Ipotesi abusivismo, polizia e forestale sequestrano area in zona università

L'area posta sotto sequestro dal Nucleo di polizia edilizia della polizia locale di Trieste è quella tra clivo Artemisio e via Calpurnio. Il proprietario dell'area si difende: "Il deposito attrezzi condonato all'inizio degli anni Novanta". Al momento l'ipotesi è legata al reato di abusivismo. "Ho dato mandato al mio legale di richiedere il dissequestro"

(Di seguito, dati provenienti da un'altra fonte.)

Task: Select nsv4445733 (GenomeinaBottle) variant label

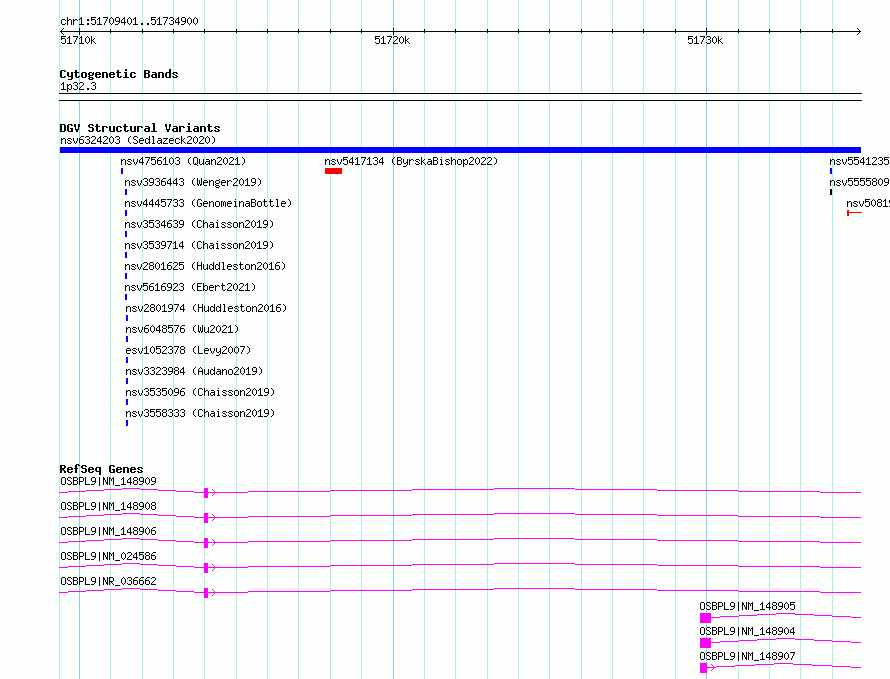Action: (x=208, y=203)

TRIESTE - Il Nucleo di polizia edilizia della Polizia locale di Trieste assieme al Corpo forestale ha posto sotto sequestro un'area di proprietà di un privato nei pressi di via Calpurnio, della superficie di diverse centinaia di metri quadrati. I sigilii sono stati applicati all'inizio del mese, ma la notizia è emersa solamente il 20 giugno. Il nastro bianco e rosso presente, a sprazzi, lungo il perimetro dell'area sequestrata è infatti manifestazione concreta della decisione delle autorità. Di preciso ancora si sa poco, ma secondo quanto si apprende la contestazione sarebbe legata ad un'ipotesi di reato di abusivismo, a causa di un deposito attrezzi e di alcuni lavori che non avrebbero rispettato la normativa sulla paesaggistica in un'area boschiva. La zona è quella tra clivo Artemisio e la stessa via Calpurnio, nel rione di Cologna alta, poco distante dalla zona dell'università.

I lavori e il sequestro

La persona raggiunta dal provvedimento di sequestro è proprietaria dell'area da molti decenni e, raggiunto telefonicamente da TriestePrima, sostiene di essere in possesso dei documenti che attestano il condono del deposito attrezzi. La misura sarebbe stata chiesta ed ottenuta dai precedenti proprietari, all'inizio degli anni Novanta del secolo scorso. "Ho ristrutturato il tetto" ha fatto sapere il proprietario a chi scrive. L'altra questione giudiziaria riguarda invece alcuni lavori realizzati nell'area boschiva contigua che, secondo il rilievo della forestale, avrebbero incontrato delle criticità proprio sulla paesaggistica, con il taglio di alberi (come sostenuto dal proprietario) che non sarebbe stato svolto a norma di legge. Per questo motivo, le questioni emerse sarebbero distinte, ma parte di un unico sequestro penale. Sul caso poi peserebbero, anche se le persone coinvolte preferiscono non commentare, anche e soprattutto i rapporti personali tra residenti.   

La segnalazione e l'arrivo dell'autorità

Proprio da una delle parti in questione sarebbe partita la segnalazione volta a richiedere alle autorità l'analisi della situazione e delle opere messe in atto dal proprietario dell'area. I sopralluoghi della polizia locale e della forestale sarebbero stati più d'uno, nel corso dell'ultimo periodo. Da qui, dopo i controlli, il sequestro dell'area con conseguente interruzione forzata dei lavori. Il proprietario ha dato mandato al proprio legale di richiedere il dissequestro dell'area. Nel caso si inserirebbe, tra i casus belli, anche la vendita di una particella del terreno adiacente all'area sequestrata ed in qualche modo finita anch'essa nella contesa.